History

United States
- Name: Iuka
- Builder: Levingston Shipbuilding Co., Orange, Texas
- Laid down: 21 November 1942
- Launched: 20 December 1942
- Commissioned: 30 June 1943
- Decommissioned: 26 November 1947
- Reclassified: Auxiliary Fleet Tug ATA-123, 15 May 1944
- Identification: IMO number: 7942233
- Fate: Sold to a commercial interest

General characteristics
- Class & type: Sotoyomo-class tugboat
- Displacement: 534 t.(lt) 835 t.(fl)
- Length: 143 ft (44 m)
- Beam: 33 ft (10 m)
- Draft: 13 ft (4.0 m)
- Propulsion: diesel-electric engines, single screw
- Speed: 13 knots (24 km/h; 15 mph)
- Complement: 45
- Armament: one single 3 in (76 mm) dual purpose gun mount

= USS Iuka (ATA-123) =

Tugboat of the United States Navy

USS Iuka (ATA-123) was laid down by Levingston Shipbuilding Co., Orange, Texas, on 21 November 1942. The ship was launched on 20 December 1942 and commissioned on 30 June 1943.

After a brief period of duties out of Norfolk, Virginia, ATR-45 sailed for the Pacific, reaching Espiritu Santo, New Hebrides, via the Panama Canal and Bora Bora, Society Islands, late in October. For the duration of war the fleet tug remained in the South Pacific islands, operating primarily at Espiritu Santo, to tow targets and barges as well as handle other harbor duties. ATR-45 was reclassified ATA-123 15 May 1944.

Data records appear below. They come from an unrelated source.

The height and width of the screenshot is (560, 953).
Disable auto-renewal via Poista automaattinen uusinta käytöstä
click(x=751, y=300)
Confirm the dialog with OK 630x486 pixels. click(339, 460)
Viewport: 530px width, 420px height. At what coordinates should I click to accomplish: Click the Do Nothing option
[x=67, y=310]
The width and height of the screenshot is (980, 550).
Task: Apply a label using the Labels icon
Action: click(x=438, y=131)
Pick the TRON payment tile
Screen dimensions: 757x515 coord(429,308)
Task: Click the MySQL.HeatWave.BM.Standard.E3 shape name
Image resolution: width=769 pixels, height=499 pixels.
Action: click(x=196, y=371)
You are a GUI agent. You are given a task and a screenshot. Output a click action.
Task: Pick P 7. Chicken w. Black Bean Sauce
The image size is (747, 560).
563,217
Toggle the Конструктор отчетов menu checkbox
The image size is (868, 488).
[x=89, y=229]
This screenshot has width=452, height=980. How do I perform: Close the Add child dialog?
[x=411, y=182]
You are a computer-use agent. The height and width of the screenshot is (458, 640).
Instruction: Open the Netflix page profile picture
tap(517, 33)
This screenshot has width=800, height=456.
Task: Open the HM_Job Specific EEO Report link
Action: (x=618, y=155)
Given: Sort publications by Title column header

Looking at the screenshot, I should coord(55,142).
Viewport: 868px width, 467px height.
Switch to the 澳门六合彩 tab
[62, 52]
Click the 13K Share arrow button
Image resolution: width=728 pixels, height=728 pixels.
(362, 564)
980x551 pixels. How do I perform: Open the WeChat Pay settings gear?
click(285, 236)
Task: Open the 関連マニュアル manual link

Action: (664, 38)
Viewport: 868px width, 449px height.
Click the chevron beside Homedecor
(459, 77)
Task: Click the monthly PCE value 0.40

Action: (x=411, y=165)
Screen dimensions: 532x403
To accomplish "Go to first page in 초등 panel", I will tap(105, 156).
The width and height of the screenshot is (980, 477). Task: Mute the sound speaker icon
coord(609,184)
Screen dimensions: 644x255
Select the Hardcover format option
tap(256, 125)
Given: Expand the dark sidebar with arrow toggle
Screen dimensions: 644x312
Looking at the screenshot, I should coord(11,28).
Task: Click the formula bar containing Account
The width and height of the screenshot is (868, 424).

The ocean tug returned Pearl Harbor 7 September 1945 and from there set course for San Francisco. She performed harbor duties along the California coast until she decommissioned at San Pedro and went into reserve 26 November 1947. While berthed with the Columbia River Group, Pacific Reserve Fleet, ATA-123 was named Iuka 16 July 1948. She remained in the Pacific Reserve until September 1960 when she was transferred to the Maritime Administration. In September 1962 Iuka entered the National Defense Reserve Fleet at Olympia, Washington, until she was sold in 1976.